True and Lasting Love
From Music and the Spoken Word
Delivered By: Lloyd D. Newell • Program 4248
Few things are more beautiful than a couple in love. Whether newly married or celebrating a golden anniversary, couples who keep love alive, who endure the ups and downs of life together, deserve our admiration. We may consider them lucky, but they will tell you that it’s not luck that keeps them in love. It’s choosing to stay in love, all along the way. They have come to know that love is a behavior, a series of actions and choices—not just an elusive feeling that might someday escape them.
Some 400 years ago, William Shakespeare expressed this timeless truth:
Love is not love,
Which alters when it alteration finds,
Or bends with the remover to remove:
O no! it is an ever-fixed mark,
That looks on tempests, and is never shaken.1
Tempests and trials come to us all, to every family, every marriage. But true and lasting love is possible.

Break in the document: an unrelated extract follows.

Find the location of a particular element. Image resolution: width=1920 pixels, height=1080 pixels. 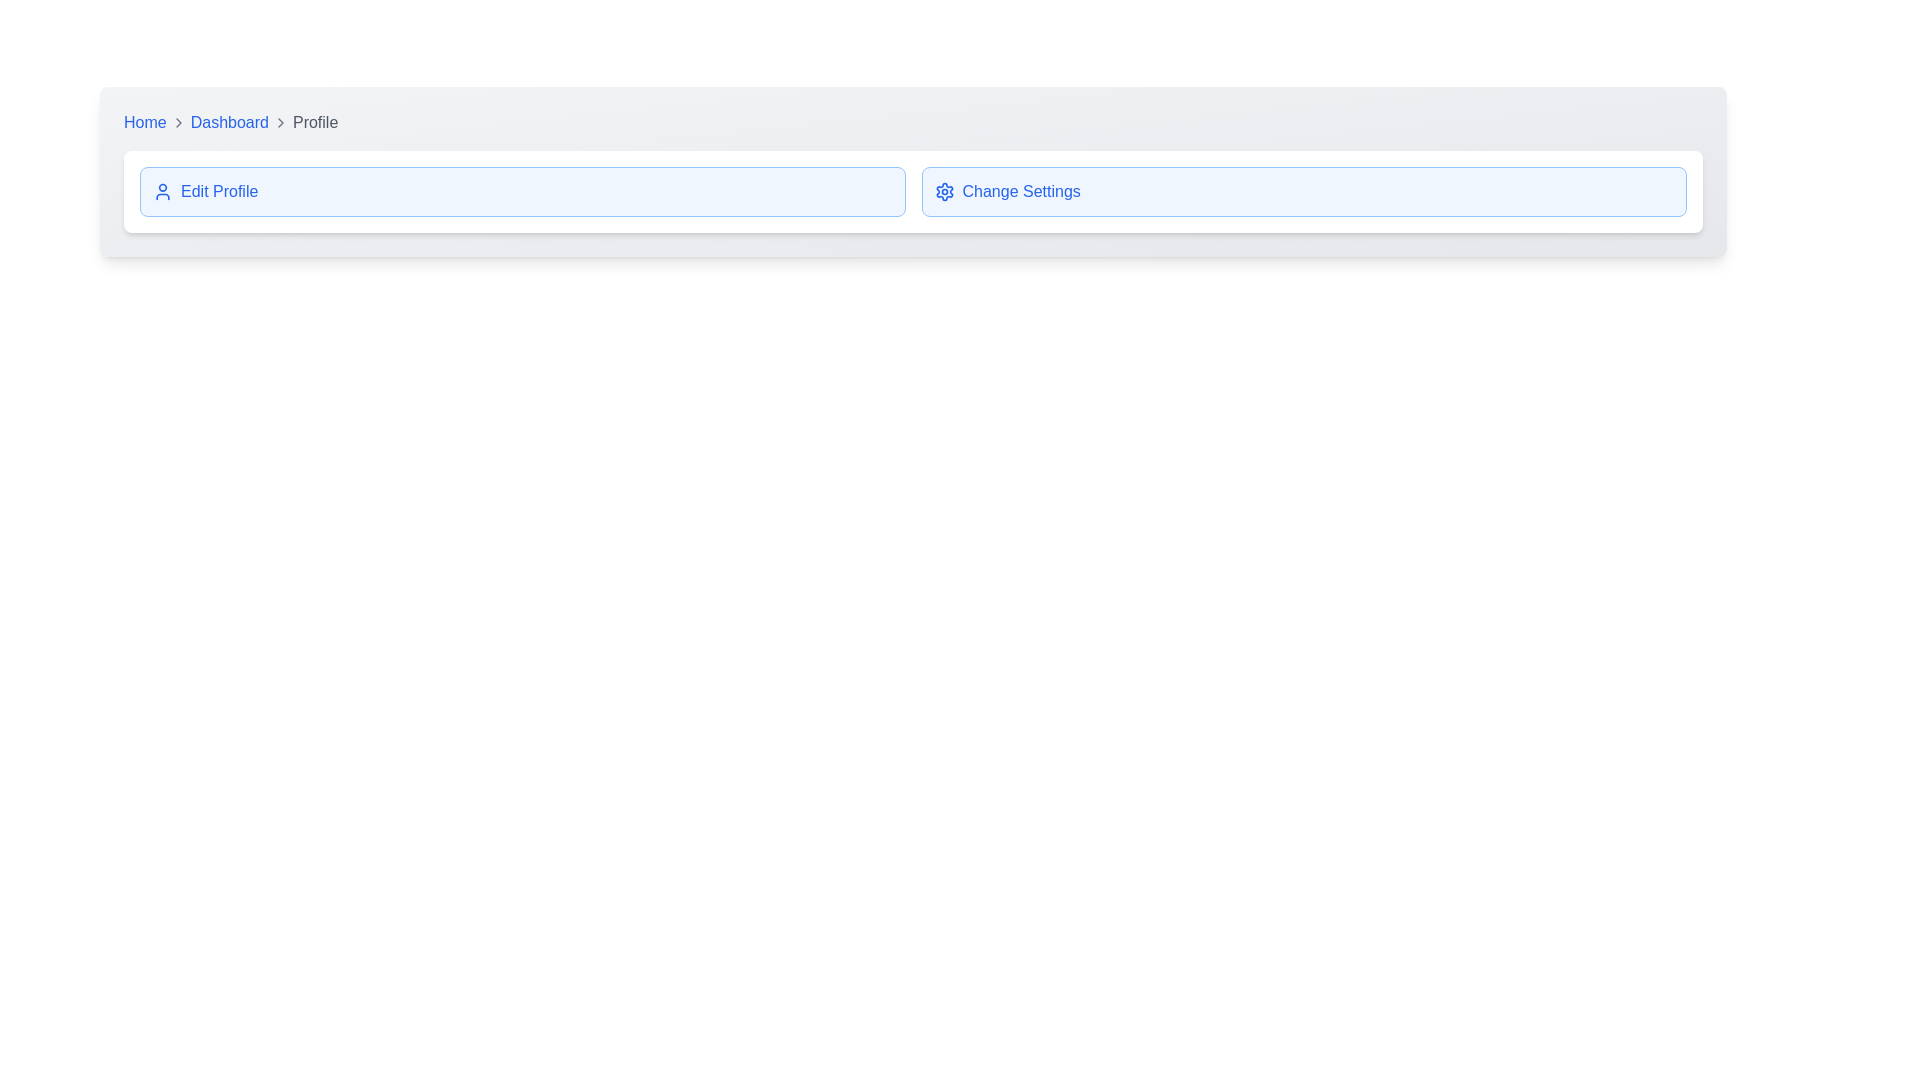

Charles and Elaine were married—and in love—for nearly 60 years. Later in life, when Elaine could not care for herself, Charles devoted himself to her care. He practiced making her favorite recipes until he got them just right. He learned to sew and then altered her clothing to make it easier for her to get dressed. He gave her daily facials with her favorite cream. He took her to swim therapy and researched other ways he could make her more comfortable. He had his own health problems, but his first concern was always the comfort and well-being of his sweetheart.2
These words from a popular novel capture well Charles’s devotion: "I am a common man with common thoughts, and I’ve led a common life. There are no monuments dedicated to me and my name will soon be forgotten, but I’ve loved another with all my heart and soul, and to me, this has always been enough.”3
Charles and Elaine—and other couples like them—are proof that love need not be shaken by life’s tempests. True love can live forever.
1 Sonnet 116, The Complete Works of William Shakespeare, ed. George Long Duyckinck (1869), 954.
2 See Marcia L. Akes, "Dad’s Lesson in Love,” Ensign, Dec. 2009, 10–12.
3 Nicholas Sparks, The Notebook (1996), 2.